Firewall

Application

With the control you can set up a firewall for the primary network interface, and for a sandbox if needed. You can block incoming network traffic for specific senders and services.

Description of function

The Firewall menu item opens the Firewall settings window. The menu item can be found in the Network/Remote Access group of the Settings application.

If you activate the firewall, the control displays an icon at the bottom right in the taskbar. The control displays the following icons, depending on the security level:

Icon

Meaning

firewall-low

Firewall protection does not yet exist although it has been activated.

Example: A dynamic IP address is used in the network interface configuration, but the DHCP server has not yet assigned an IP address.

DHCP server tab

firewall-medium

Firewall active with medium security level.

firewall-high

Firewall active with high security level.

All services except for SSH are blocked.

Firewall settings

firewall

The Firewall settings window contains the following settings:

Setting

Meaning

Active

Activate or deactivate firewall

Interface

Select the interface

  • eth0: X26 of the control
  • eth1: X116 of the control
  • brsb0: Sandbox (optional)

If a control has two Ethernet interfaces, then by default the DHCP server for the machine network is active for the second interface. With this setting you cannot activate the firewall for eth1 because the firewall and DHCP server mutually exclude each other.

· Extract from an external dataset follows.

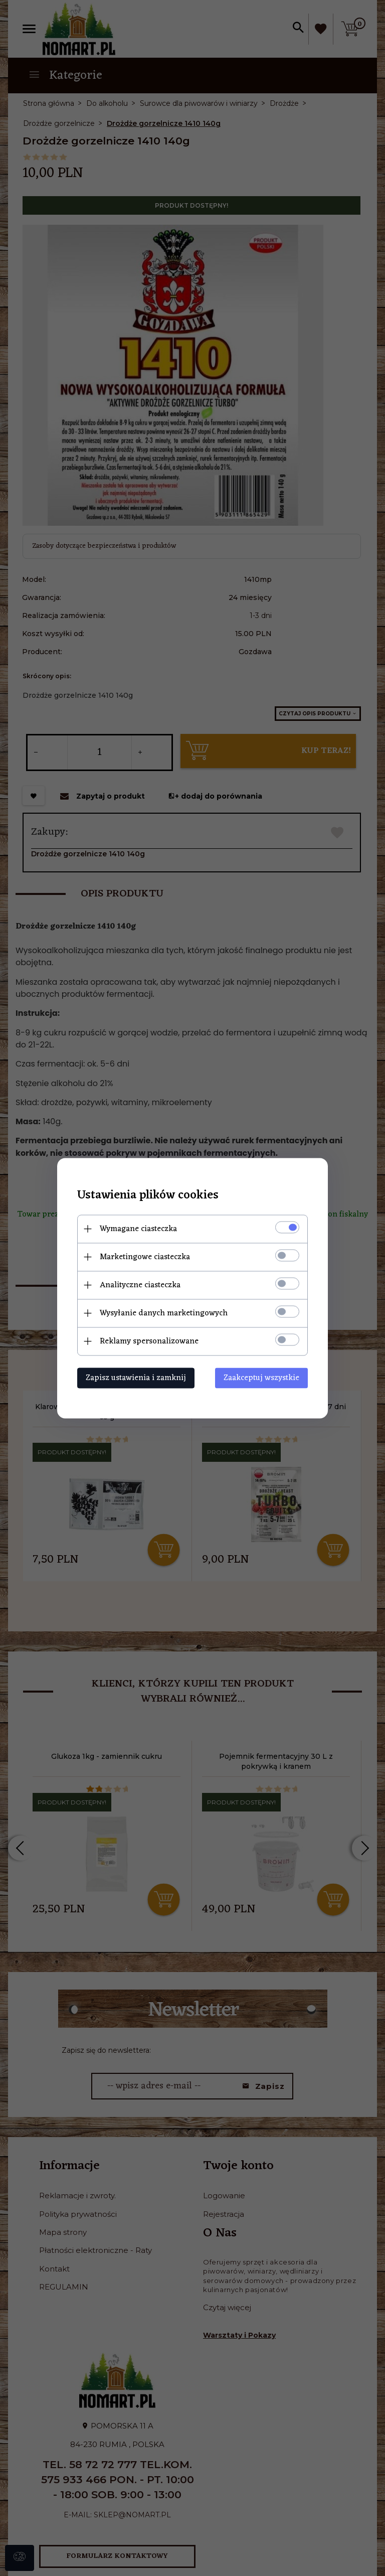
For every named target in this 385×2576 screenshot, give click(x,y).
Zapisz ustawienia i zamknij (136, 1378)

Report other inhibited packets

Activate the firewall with a high security level

All services except for SSH are blocked.

Inhibit ICMP echo answer

If this check box is selected, the control does not respond to a ping request.

Service

Brief designation of services configured with the firewall. You can change the settings even if the services are not started.

  • DNC
  • DNC server using the RPC protocol for external applications that were developed with RemoTools SDK (port 19003)

     
    Manual

    For more detailed information, consult the RemoTools SDK manual.

  • LDAPS
  • Server with user data and configuration of user administration

  • LSV2
  • Functionality for TNCremo, TeleService, and other HEIDENHAIN PC tools (port 19000)

  • OPC UA
  • Service provided by the OPC UA NC Server (port 4840).

  • SMB
  • Only incoming SMB connections, meaning a Windows share on the control. Outgoing SMB connections are not influenced, meaning a Windows share connected to the control.

  • SSH
  • SecureShell protocol (port 22) for secure LSV2 handling with active user administration; starting with HEROS 504

  • VNC
  • Access to screen contents. If you block this service, then not even TeleService programs from HEIDENHAIN can access the control. If you block this service, the control displays a warning in the VNC settings window.

    VNC menu item

Method

Configure accessibility

  • Prohibit all: Cannot be accessed by anyone
  • Permit all: Can be accessed by everyone
  • Permit some: Can be accessed only by specific clients
  • In the Computer column you must define the computer for which access is permitted. If you do not define a computer, the control activates Prohibit all.

Log

  • The control shows the following messages when transmitting network packets:
  • Red: Network packet blocked
  • Blue: Network packet accepted

Computer

IP address or host name of the computers with access rights. Separated by commas, if there are multiple computers

The control converts the host name to an IP address when the control starts. If the IP address changes, you must restart the control or change the setting. The control issues an error message if it cannot convert the host name to an IP address.

Only with the Permit some method

Advanced options

Only for network specialists

Set standard values

Reset the settings to the default values recommended by HEIDENHAIN

Notes

  • Have your network specialist check and, if necessary, change the standard settings.
  • When user administration is active, you can set up only secure network connections via SSH. The control automatically disables the LSV2 connections via the serial interfaces (COM1 and COM2) and the network connections without user identification.
  • The firewall does not protect the second network interface eth1. Connect only trustworthy hardware to this interface, and do not use this interface for Internet connections.